Kamil Glik może liczyć na wsparcie prezesa Cracovii
Kamil Glik wrócił do Polski latem 2023. Były piłkarz Torino i Monaco podpisał kontrakt z Cracovią. W barwach “Pasów” zaliczył 23 występy. Licznik zatrzymał się w październiku zeszłego roku. Tuż przed meczem z Lechem Poznań reprezentant Polski zerwał więzadła krzyżowe. W sezonie 2024/25 nie wrócił już na boisko.
Z doświadczenia 37-latka nie mógł skorzystać także Luka Elsner. Co więcej, we wrześniu słoweński szkoleniowiec poinformował, że Glik będzie do jego dyspozycji dopiero w listopadzie. Wszystko przez to, że pojawiły się kolejne problemy ze zdrowiem. Mateusz Dróżdż wierzy jednak, że obrońca będzie jeszcze w stanie pomóc drużynie, która zamyka podium PKO BP Ekstraklasy po 11 kolejkach.
– Widzę, ile pracuje. Marzy mi się, żeby Kamil wrócił, zagrał w meczu i zdobył medal, bo na to zasługuje.
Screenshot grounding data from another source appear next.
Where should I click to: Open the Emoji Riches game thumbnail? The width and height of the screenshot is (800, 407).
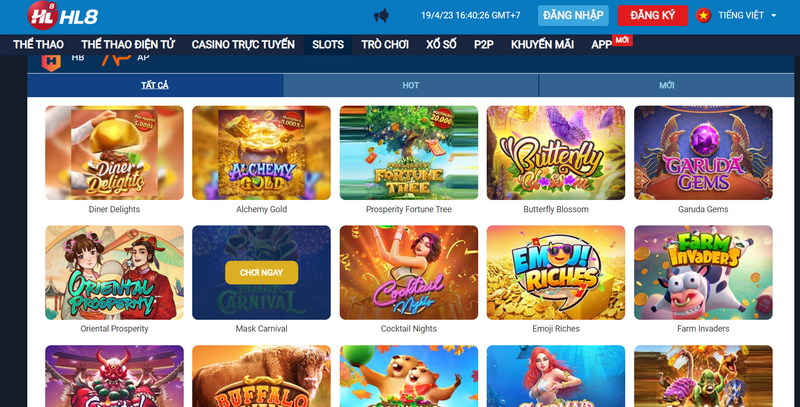[556, 273]
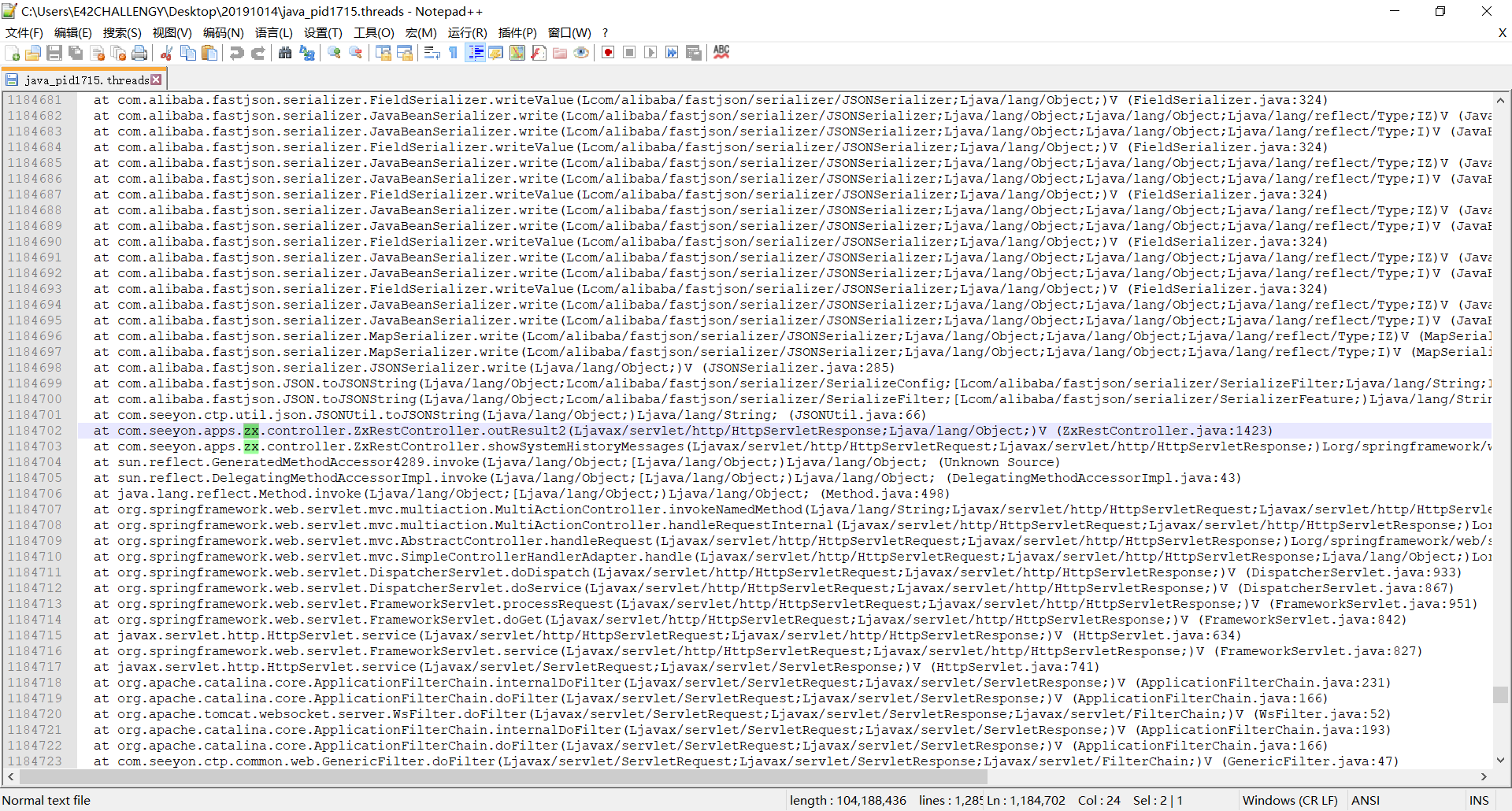This screenshot has height=811, width=1512.
Task: Open the 语言(L) language menu
Action: 273,32
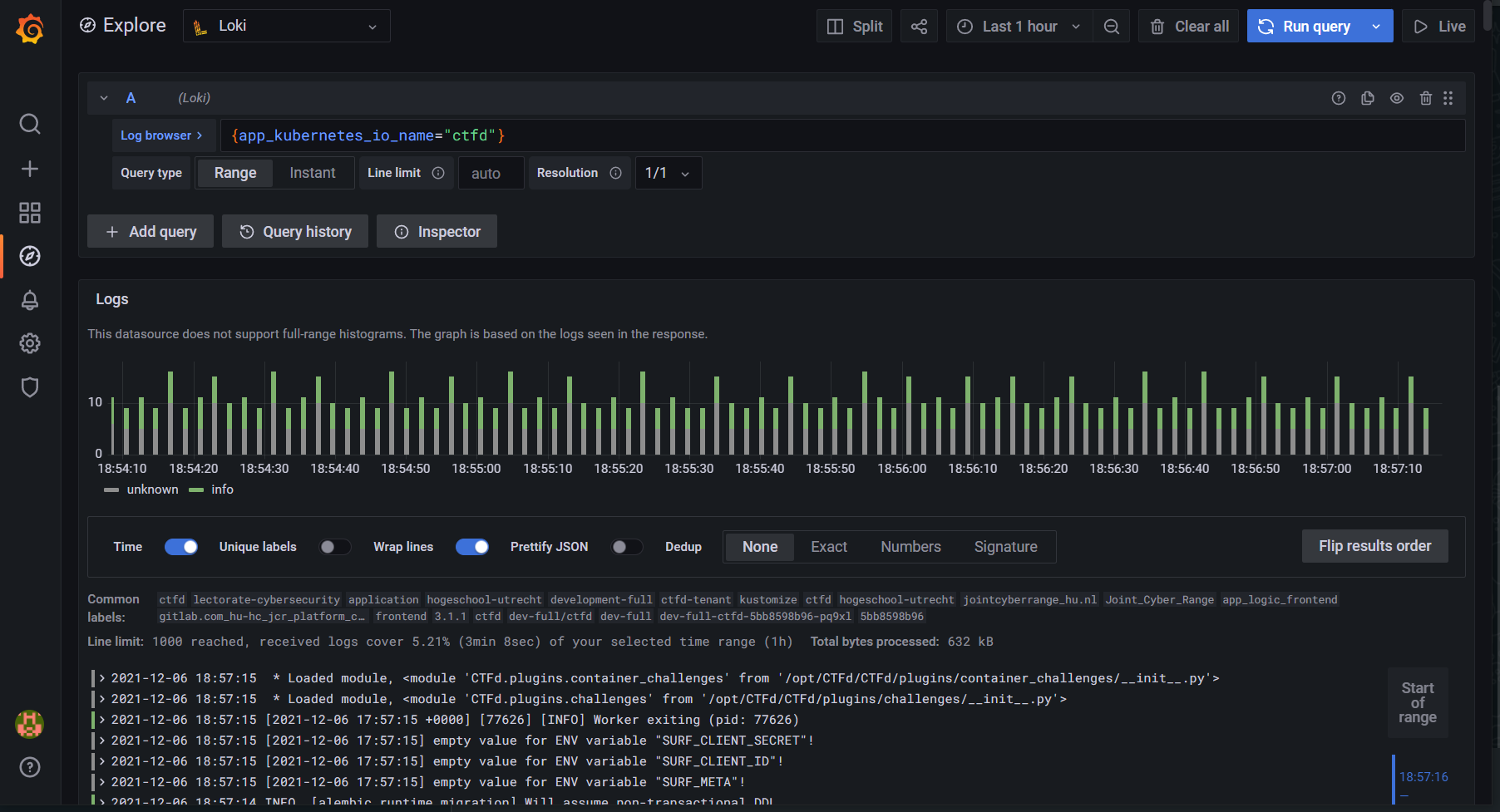This screenshot has width=1500, height=812.
Task: Open the Dashboards grid icon
Action: tap(30, 213)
Widzę, jak zagryza zęby. On jest inny niż Mateusz Klich, nie śmiejemy się ze swoich ubrań, ale nie ma złych relacji. Ja jestem człowiekiem wychowanym na Kamilu w reprezentacji – powiedział prezes ekipy z Krakowa w podcaście Tomasza Ćwiąkały.
Rzecz w tym, że kontrakt Glika wygasa tuż po zakończeniu sezonu 2025/26. Na razie nie wiadomo, czy stoper zostanie w Cracovii na dłużej.